La fermeture partielle en cours du gouvernement, affectant spécifiquement le Département de la Sécurité intérieure (DHS), provoque désormais d’importantes perturbations dans les principaux aéroports des États-Unis. Comme les agents de contrôle de la TSA travaillent sans salaire garanti, l’absentéisme augmente, entraînant une augmentation spectaculaire des temps d’attente pour les voyageurs. Cette situation met en évidence les conséquences immédiates et tangibles de l’impasse politique, qui s’étend au-delà des débats budgétaires et touche directement les citoyens ordinaires.

Augmentation des temps d’attente dans les principaux aéroports

Les rapports indiquent que les temps d’attente aux points de contrôle de sécurité ont augmenté dans plusieurs centres majeurs. Atlanta, la Nouvelle-Orléans et les deux aéroports de Houston (Hobby et Intercontinental) connaissent des retards dépassant une heure. L’aéroport international de Charlotte Douglas voit également des files d’attente s’étendre jusqu’à 47 minutes. Ces temps d’attente prolongés ne sont pas seulement un inconvénient ; ils créent des problèmes logistiques pour les voyageurs, pouvant conduire à des vols manqués et à des perturbations plus larges des voyages.
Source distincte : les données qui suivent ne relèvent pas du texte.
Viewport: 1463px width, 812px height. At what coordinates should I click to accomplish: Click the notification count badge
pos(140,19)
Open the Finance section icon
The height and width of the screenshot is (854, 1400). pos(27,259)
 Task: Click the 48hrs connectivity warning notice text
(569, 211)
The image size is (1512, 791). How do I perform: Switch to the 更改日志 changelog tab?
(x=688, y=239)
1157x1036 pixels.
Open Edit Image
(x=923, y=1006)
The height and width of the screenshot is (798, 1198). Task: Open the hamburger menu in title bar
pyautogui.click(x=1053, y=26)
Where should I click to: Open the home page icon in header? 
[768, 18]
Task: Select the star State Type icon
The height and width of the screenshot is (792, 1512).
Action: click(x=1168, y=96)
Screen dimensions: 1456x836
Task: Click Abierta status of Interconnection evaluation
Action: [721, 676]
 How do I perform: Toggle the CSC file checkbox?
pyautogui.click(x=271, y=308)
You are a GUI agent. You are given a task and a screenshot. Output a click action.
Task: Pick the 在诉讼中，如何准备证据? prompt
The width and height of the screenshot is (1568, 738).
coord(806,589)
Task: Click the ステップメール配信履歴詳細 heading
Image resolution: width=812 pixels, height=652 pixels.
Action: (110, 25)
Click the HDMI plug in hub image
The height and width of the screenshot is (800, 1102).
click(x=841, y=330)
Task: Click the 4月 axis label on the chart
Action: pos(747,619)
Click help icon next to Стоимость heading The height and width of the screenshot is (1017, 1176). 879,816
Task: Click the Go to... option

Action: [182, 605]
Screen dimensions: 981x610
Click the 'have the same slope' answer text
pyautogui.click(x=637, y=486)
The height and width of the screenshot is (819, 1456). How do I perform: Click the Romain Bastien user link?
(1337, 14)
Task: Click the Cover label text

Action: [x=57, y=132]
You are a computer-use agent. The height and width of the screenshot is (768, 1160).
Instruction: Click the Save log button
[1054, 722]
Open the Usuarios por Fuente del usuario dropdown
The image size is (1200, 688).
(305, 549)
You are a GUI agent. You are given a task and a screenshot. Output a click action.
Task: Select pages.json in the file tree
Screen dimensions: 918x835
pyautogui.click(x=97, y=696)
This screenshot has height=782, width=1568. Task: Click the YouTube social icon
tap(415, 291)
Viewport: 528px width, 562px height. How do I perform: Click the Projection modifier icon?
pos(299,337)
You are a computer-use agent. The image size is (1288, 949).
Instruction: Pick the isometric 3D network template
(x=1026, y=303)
Impasse et revendications politiques

La fermeture découle d’un différend entre les dirigeants démocrates du Congrès (Hakeem Jeffries et Chuck Schumer) et l’administration sur le financement du DHS, spécifiquement lié aux politiques d’application de l’immigration. Les démocrates ont présenté dix demandes pour mettre fin à la fermeture, notamment :

  • ** Mandats judiciaires pour entrer dans une propriété privée : ** Garantir une procédure régulière avant les mesures d’application de l’immigration.
  • Transparence dans l’application : Exiger une identification visible pour les agents d’immigration et interdire les masques pendant les opérations.
  • Restrictions sur les lieux d’application : Interdire l’application de la loi à proximité des zones sensibles comme les écoles, les hôpitaux et les lieux de vote.
    – Mesures anti-profilage : Interdire explicitement le profilage racial basé sur l’origine ethnique, la langue ou le lieu.
  • Responsabilité et surveillance : Mise en œuvre de caméras corporelles, de règles statutaires sur le recours à la force et d’une formation élargie pour les agents.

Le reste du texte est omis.